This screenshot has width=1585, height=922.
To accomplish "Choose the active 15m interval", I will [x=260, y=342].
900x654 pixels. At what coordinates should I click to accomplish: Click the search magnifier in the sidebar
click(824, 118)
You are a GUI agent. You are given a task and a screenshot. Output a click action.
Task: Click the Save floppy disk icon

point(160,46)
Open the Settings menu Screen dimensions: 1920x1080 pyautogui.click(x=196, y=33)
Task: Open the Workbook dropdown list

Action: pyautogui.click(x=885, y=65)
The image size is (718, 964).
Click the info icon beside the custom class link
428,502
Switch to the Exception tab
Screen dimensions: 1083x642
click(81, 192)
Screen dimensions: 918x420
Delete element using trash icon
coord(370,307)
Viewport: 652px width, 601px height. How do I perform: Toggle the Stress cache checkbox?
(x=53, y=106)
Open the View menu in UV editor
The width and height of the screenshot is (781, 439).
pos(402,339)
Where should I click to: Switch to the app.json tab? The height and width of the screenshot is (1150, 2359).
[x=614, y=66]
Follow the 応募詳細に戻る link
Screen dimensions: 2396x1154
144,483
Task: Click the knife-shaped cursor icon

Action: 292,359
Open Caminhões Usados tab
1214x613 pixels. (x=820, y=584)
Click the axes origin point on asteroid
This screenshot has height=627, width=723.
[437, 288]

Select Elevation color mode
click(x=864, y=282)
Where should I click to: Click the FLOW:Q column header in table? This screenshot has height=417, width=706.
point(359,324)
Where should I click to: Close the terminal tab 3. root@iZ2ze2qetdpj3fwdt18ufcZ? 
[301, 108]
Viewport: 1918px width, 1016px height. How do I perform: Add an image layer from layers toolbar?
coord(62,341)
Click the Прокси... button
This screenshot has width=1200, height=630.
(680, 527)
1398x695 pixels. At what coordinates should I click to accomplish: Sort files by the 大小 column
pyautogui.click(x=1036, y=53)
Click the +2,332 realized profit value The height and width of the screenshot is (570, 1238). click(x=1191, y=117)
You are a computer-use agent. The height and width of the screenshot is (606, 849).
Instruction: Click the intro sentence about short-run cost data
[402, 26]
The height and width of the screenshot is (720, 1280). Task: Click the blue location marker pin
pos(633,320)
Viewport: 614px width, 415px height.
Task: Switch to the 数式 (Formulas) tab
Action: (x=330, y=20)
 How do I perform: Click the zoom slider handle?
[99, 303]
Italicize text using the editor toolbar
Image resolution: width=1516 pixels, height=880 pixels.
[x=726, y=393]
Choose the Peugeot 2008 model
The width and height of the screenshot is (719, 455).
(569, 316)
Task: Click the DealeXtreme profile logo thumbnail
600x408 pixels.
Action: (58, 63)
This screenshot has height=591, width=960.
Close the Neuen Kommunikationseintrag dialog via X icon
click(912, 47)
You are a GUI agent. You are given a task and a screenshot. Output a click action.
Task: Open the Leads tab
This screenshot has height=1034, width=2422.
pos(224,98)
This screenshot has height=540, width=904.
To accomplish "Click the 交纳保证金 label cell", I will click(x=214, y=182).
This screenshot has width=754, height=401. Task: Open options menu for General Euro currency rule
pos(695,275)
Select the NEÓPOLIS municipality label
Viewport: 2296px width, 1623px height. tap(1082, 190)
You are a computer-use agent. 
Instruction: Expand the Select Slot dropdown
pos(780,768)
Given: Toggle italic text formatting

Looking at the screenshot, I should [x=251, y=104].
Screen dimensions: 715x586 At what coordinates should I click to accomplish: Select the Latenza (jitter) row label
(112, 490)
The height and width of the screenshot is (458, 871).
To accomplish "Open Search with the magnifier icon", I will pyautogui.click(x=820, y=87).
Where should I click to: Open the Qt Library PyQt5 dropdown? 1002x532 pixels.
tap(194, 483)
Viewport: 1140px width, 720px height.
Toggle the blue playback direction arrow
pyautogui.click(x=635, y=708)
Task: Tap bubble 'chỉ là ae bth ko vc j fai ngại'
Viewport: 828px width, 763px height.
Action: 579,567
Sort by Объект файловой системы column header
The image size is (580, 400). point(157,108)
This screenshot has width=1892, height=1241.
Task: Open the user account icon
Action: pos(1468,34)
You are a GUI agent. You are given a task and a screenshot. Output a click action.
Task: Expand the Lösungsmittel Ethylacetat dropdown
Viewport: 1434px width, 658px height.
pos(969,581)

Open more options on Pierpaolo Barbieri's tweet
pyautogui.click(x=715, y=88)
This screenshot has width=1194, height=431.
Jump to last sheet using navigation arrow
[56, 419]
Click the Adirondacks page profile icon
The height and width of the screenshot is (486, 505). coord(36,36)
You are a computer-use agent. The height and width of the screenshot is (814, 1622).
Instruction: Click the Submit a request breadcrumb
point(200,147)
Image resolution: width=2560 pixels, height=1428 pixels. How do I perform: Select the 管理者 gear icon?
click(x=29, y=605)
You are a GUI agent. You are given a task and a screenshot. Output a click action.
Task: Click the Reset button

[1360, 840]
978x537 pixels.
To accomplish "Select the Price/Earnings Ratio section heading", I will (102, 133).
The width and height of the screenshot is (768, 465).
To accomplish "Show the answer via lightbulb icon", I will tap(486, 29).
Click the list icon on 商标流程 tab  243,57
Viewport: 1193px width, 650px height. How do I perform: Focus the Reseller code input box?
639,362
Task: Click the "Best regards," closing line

---

TO DO: Reproduce all of the data above, line for line, with no changes.

SOLVED PROBLEM:
This screenshot has width=1585, height=922.
To accomplish "Choose the active 15m interval", I will [x=260, y=342].
900x654 pixels. At what coordinates should I click to accomplish: Click the search magnifier in the sidebar
click(824, 118)
You are a GUI agent. You are given a task and a screenshot. Output a click action.
Task: Click the Save floppy disk icon

point(160,46)
Open the Settings menu Screen dimensions: 1920x1080 pyautogui.click(x=196, y=33)
Task: Open the Workbook dropdown list

Action: pyautogui.click(x=885, y=65)
The image size is (718, 964).
Click the info icon beside the custom class link
428,502
Switch to the Exception tab
Screen dimensions: 1083x642
click(81, 192)
Screen dimensions: 918x420
Delete element using trash icon
coord(370,307)
Viewport: 652px width, 601px height. How do I perform: Toggle the Stress cache checkbox?
(x=53, y=106)
Open the View menu in UV editor
The width and height of the screenshot is (781, 439).
pos(402,339)
Where should I click to: Switch to the app.json tab? The height and width of the screenshot is (1150, 2359).
[x=614, y=66]
Follow the 応募詳細に戻る link
Screen dimensions: 2396x1154
144,483
Task: Click the knife-shaped cursor icon

Action: 292,359
Open Caminhões Usados tab
1214x613 pixels. (x=820, y=584)
Click the axes origin point on asteroid
This screenshot has height=627, width=723.
[437, 288]

Select Elevation color mode
click(x=864, y=282)
Where should I click to: Click the FLOW:Q column header in table? This screenshot has height=417, width=706.
point(359,324)
Where should I click to: Close the terminal tab 3. root@iZ2ze2qetdpj3fwdt18ufcZ? 
[301, 108]
Viewport: 1918px width, 1016px height. How do I perform: Add an image layer from layers toolbar?
coord(62,341)
Click the Прокси... button
This screenshot has width=1200, height=630.
(680, 527)
1398x695 pixels. At what coordinates should I click to accomplish: Sort files by the 大小 column
pyautogui.click(x=1036, y=53)
Click the +2,332 realized profit value The height and width of the screenshot is (570, 1238). click(x=1191, y=117)
You are a computer-use agent. The height and width of the screenshot is (606, 849).
Instruction: Click the intro sentence about short-run cost data
[402, 26]
The height and width of the screenshot is (720, 1280). Task: Click the blue location marker pin
pos(633,320)
Viewport: 614px width, 415px height.
Task: Switch to the 数式 (Formulas) tab
Action: (x=330, y=20)
 How do I perform: Click the zoom slider handle?
[99, 303]
Italicize text using the editor toolbar
Image resolution: width=1516 pixels, height=880 pixels.
[x=726, y=393]
Choose the Peugeot 2008 model
The width and height of the screenshot is (719, 455).
(569, 316)
Task: Click the DealeXtreme profile logo thumbnail
600x408 pixels.
Action: (58, 63)
This screenshot has height=591, width=960.
Close the Neuen Kommunikationseintrag dialog via X icon
click(912, 47)
You are a GUI agent. You are given a task and a screenshot. Output a click action.
Task: Open the Leads tab
This screenshot has height=1034, width=2422.
pos(224,98)
This screenshot has height=540, width=904.
To accomplish "Click the 交纳保证金 label cell", I will click(x=214, y=182).
This screenshot has width=754, height=401. Task: Open options menu for General Euro currency rule
pos(695,275)
Select the NEÓPOLIS municipality label
Viewport: 2296px width, 1623px height. tap(1082, 190)
You are a computer-use agent. 
Instruction: Expand the Select Slot dropdown
pos(780,768)
Given: Toggle italic text formatting

Looking at the screenshot, I should [x=251, y=104].
Screen dimensions: 715x586 At what coordinates should I click to accomplish: Select the Latenza (jitter) row label
(112, 490)
The height and width of the screenshot is (458, 871).
To accomplish "Open Search with the magnifier icon", I will pyautogui.click(x=820, y=87).
Where should I click to: Open the Qt Library PyQt5 dropdown? 1002x532 pixels.
tap(194, 483)
Viewport: 1140px width, 720px height.
Toggle the blue playback direction arrow
pyautogui.click(x=635, y=708)
Task: Tap bubble 'chỉ là ae bth ko vc j fai ngại'
Viewport: 828px width, 763px height.
Action: 579,567
Sort by Объект файловой системы column header
The image size is (580, 400). point(157,108)
This screenshot has width=1892, height=1241.
Task: Open the user account icon
Action: pos(1468,34)
You are a GUI agent. You are given a task and a screenshot. Output a click action.
Task: Expand the Lösungsmittel Ethylacetat dropdown
Viewport: 1434px width, 658px height.
pos(969,581)

Open more options on Pierpaolo Barbieri's tweet
pyautogui.click(x=715, y=88)
This screenshot has width=1194, height=431.
Jump to last sheet using navigation arrow
[56, 419]
Click the Adirondacks page profile icon
The height and width of the screenshot is (486, 505). coord(36,36)
You are a computer-use agent. The height and width of the screenshot is (814, 1622).
Instruction: Click the Submit a request breadcrumb
point(200,147)
Image resolution: width=2560 pixels, height=1428 pixels. How do I perform: Select the 管理者 gear icon?
click(x=29, y=605)
You are a GUI agent. You are given a task and a screenshot. Output a click action.
Task: Click the Reset button

[1360, 840]
978x537 pixels.
To accomplish "Select the Price/Earnings Ratio section heading", I will (102, 133).
The width and height of the screenshot is (768, 465).
To accomplish "Show the answer via lightbulb icon", I will tap(486, 29).
Click the list icon on 商标流程 tab  243,57
Viewport: 1193px width, 650px height. How do I perform: Focus the Reseller code input box?
639,362
Task: Click the "Best regards," closing line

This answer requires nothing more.